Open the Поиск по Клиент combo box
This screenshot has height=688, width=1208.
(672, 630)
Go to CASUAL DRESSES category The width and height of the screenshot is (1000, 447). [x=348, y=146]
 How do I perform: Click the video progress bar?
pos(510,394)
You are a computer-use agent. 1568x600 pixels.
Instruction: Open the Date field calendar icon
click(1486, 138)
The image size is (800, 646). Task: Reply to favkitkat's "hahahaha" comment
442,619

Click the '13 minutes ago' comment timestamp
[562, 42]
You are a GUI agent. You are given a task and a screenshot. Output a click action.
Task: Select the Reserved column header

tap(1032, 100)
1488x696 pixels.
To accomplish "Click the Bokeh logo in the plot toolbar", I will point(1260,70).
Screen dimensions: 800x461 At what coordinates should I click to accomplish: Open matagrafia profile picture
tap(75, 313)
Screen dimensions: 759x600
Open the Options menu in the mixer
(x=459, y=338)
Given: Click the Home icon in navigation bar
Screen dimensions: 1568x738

____________________

(Task description) Rewrite all of the data above, substituting "Display size" for every occurrence of "Screen dimensions" and leaving everything else as it stands.

(Reply to the exercise)
Open the Поиск по Клиент combo box
This screenshot has height=688, width=1208.
(672, 630)
Go to CASUAL DRESSES category The width and height of the screenshot is (1000, 447). [x=348, y=146]
 How do I perform: Click the video progress bar?
pos(510,394)
You are a computer-use agent. 1568x600 pixels.
Instruction: Open the Date field calendar icon
click(1486, 138)
The image size is (800, 646). Task: Reply to favkitkat's "hahahaha" comment
442,619

Click the '13 minutes ago' comment timestamp
[562, 42]
You are a GUI agent. You are given a task and a screenshot. Output a click action.
Task: Select the Reserved column header

tap(1032, 100)
1488x696 pixels.
To accomplish "Click the Bokeh logo in the plot toolbar", I will point(1260,70).
Display size: 800x461 At what coordinates should I click to accomplish: Open matagrafia profile picture
tap(75, 313)
Display size: 759x600
Open the Options menu in the mixer
(x=459, y=338)
Given: Click the Home icon in navigation bar
Display size: 1568x738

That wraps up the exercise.